サイランスなどのサイバーセキュリティ企業も、マルウェアの阻止に機械学習と呼ばれるAIのサブセットを活用しています。これは、マルウェアサンプルに基づいて数学モデルを構築し、コンピュータ上の特定のアクティビティが正常かどうかを判断できるようにするものです。
「最終的には、このファイルが安全か有害かという統計的な確率が得られます」と、セキュリティ企業の最高研究責任者であるジョン・ミラー氏は述べています。機械学習は99%以上の確率でマルウェアを検出できるとミラー氏は言います。
「私たちは継続的に新しいデータ(マルウェアサンプル)をモデルに追加しています」とミラー氏は述べた。「データが増えれば増えるほど、精度は高まります。」
エスカレーション
欠点は、機械学習の利用には費用がかかる可能性があることです。「コンピューターモデルに毎月50万ドルを費やしています」と彼は言います。その費用は、モデルを稼働させるためにAmazonからクラウドコンピューティングサービスをリースするのに使われています。
AI技術を悪意ある目的で利用しようとする者は、同様の参入障壁に直面する可能性があります。さらに、プログラミング開発のために優秀な人材を確保する必要もあります。しかし、時間の経過とともに、コンピューティングパワーのコストは必然的に低下するとミラー氏は述べています。
それでも、ハッカーがAIを使うようになる日は遠いかもしれない。「なぜこれまで行われなかったのか? そもそも必要ないからだ」と彼は言った。「誰かをハッキングしたいなら、あらゆるものに既に十分な脆弱性が知られている」
今日でも、マルウェアを含んだフィッシングメールが標的に送信された後に、多くのハッキングが発生しています。また、被害者が脆弱なパスワードでログイン情報を保護し、最新のパッチを適用し忘れていた場合など、ハッキングされやすくなっているケースもあります。

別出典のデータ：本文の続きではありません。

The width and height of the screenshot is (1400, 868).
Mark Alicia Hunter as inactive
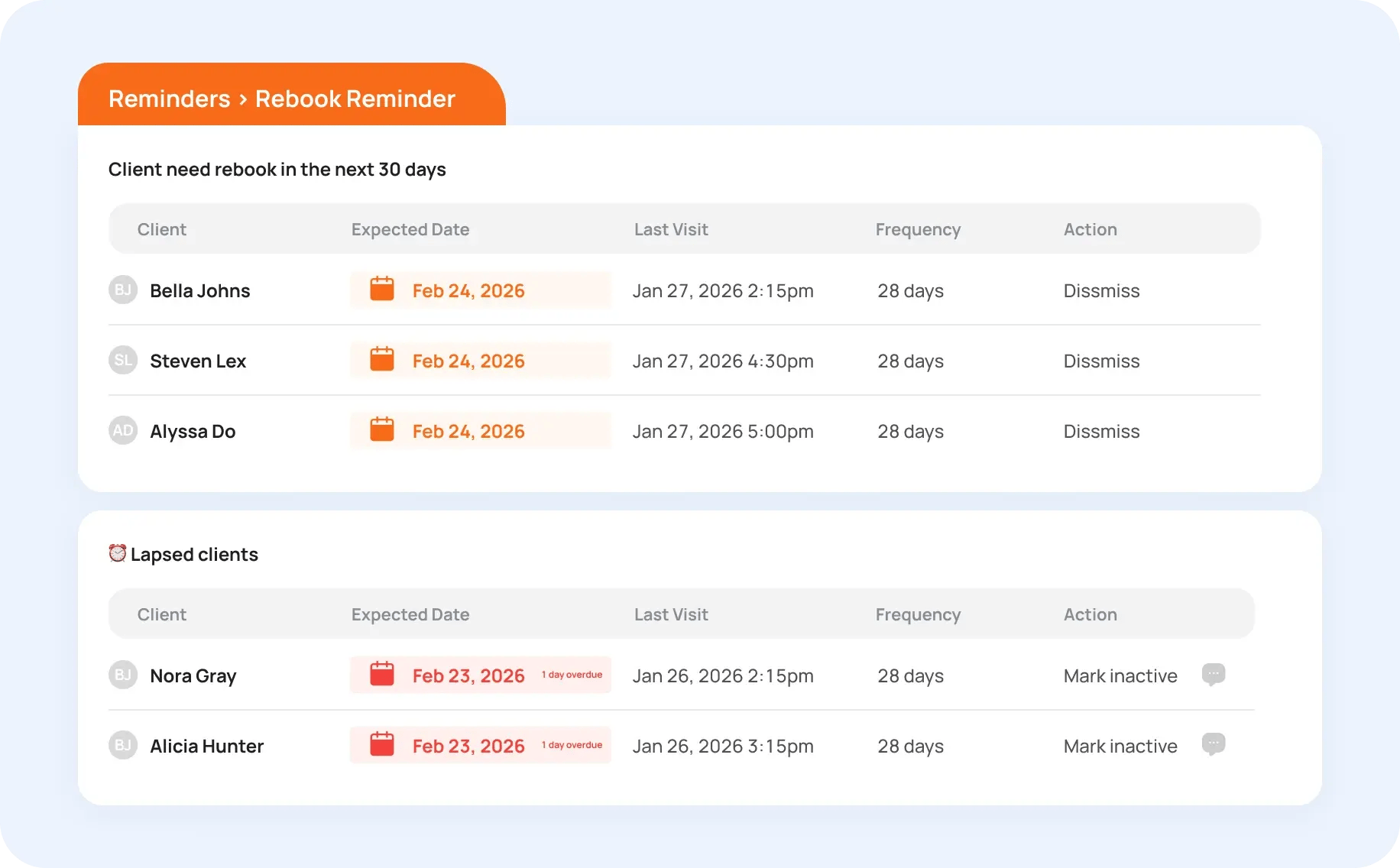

セキュリティ企業ダークトレースのサイバーインテリジェンス担当ディレクター、ジャスティン・フィアー氏は、機械学習などのAI技術はこうした問題の一部を解決する可能性を示していると述べた。しかし、ハッカーが最終的にその武器を強化するのは時間の問題かもしれない。
そうなれば、AIを最前線に据えたサイバーセキュリティ企業とハッカーの対立が生まれることになる。「我々は機械同士のサイバー戦争の世界へと突入しつつあるようだ」とフィアー氏は述べた。